→ Exercise objective:
Rewrite the entries below as a numbered list with no blank lines, and leave the pictures out of your answer.

→ Data entries:
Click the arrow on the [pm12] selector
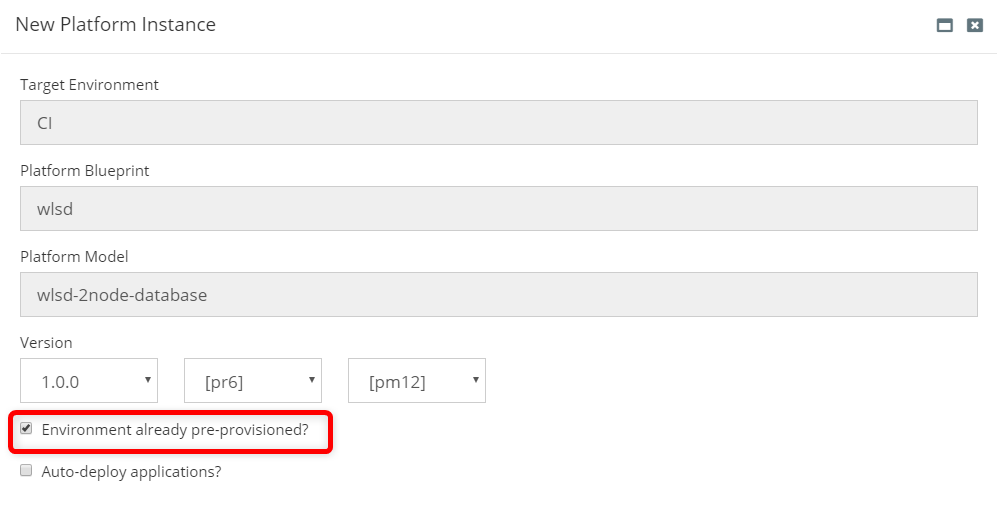997x506 pixels. click(x=476, y=380)
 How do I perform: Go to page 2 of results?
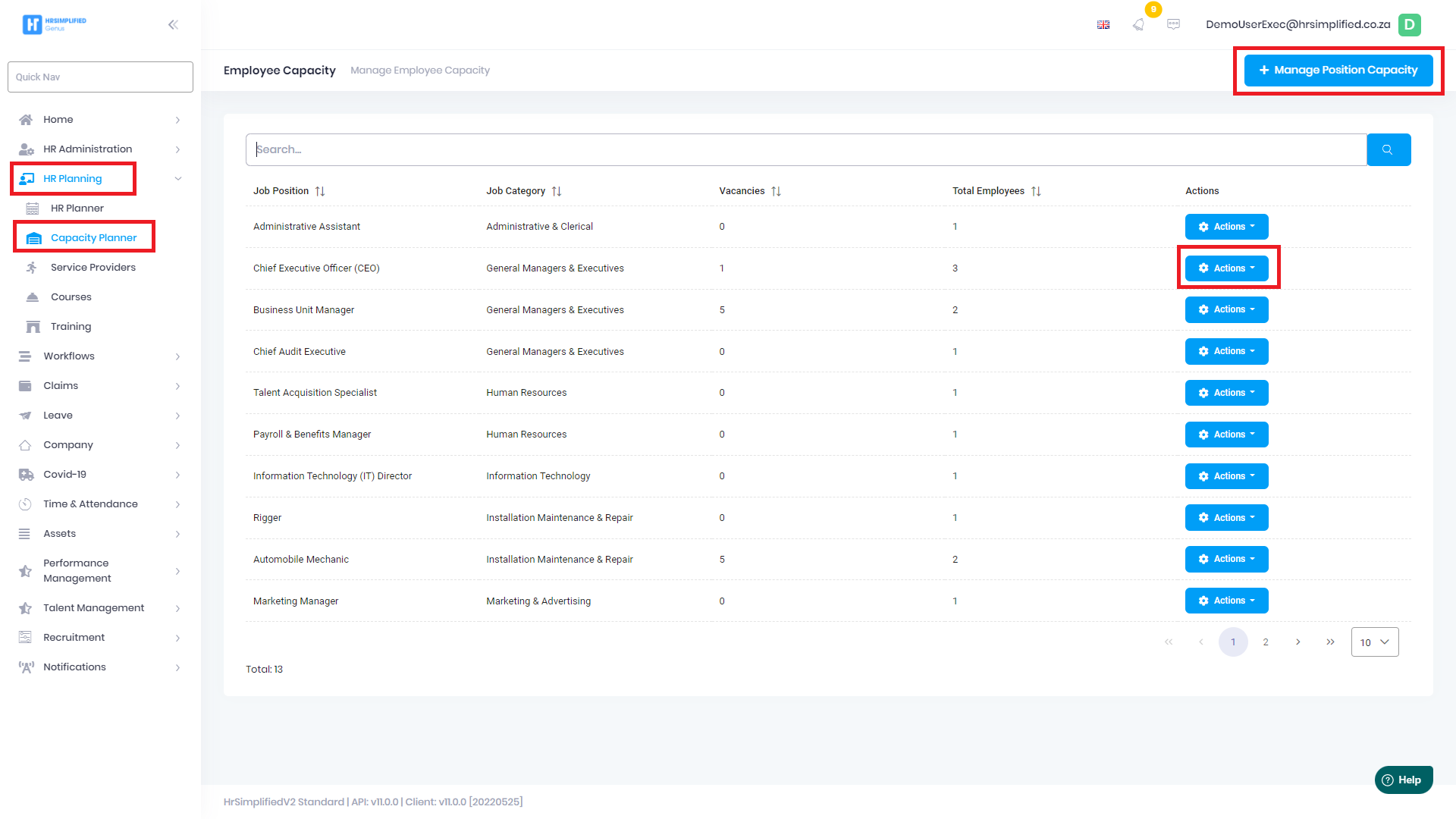tap(1265, 642)
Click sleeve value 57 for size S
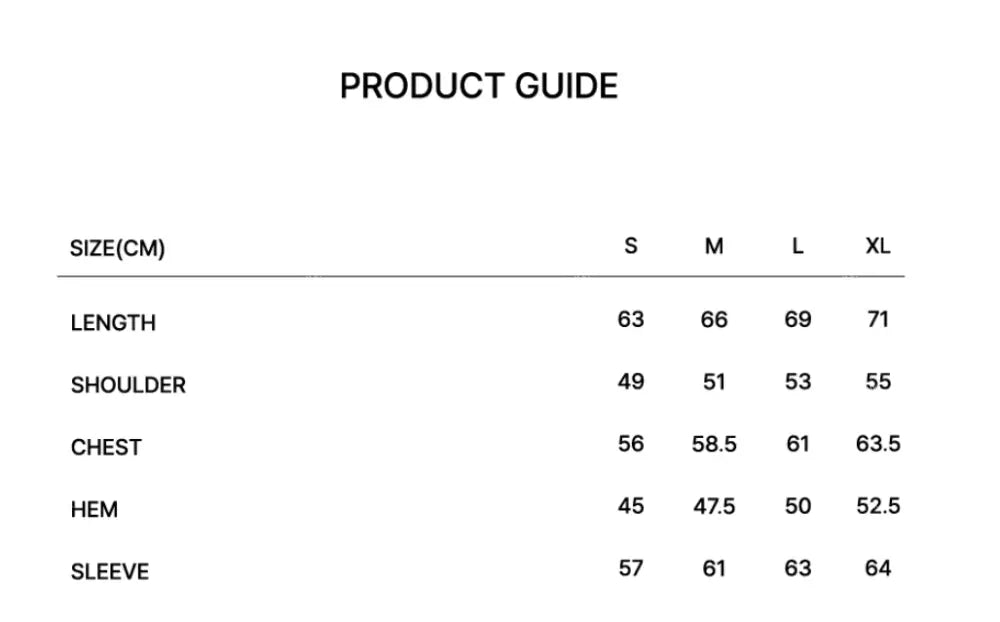 coord(631,568)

→ Solution below:
1. Click the arrow on the [pm12] selector
2. 997x506 pixels. click(x=476, y=380)
3.  How do I perform: Go to page 2 of results?
4. tap(1265, 642)
5. Click sleeve value 57 for size S
6.  coord(631,568)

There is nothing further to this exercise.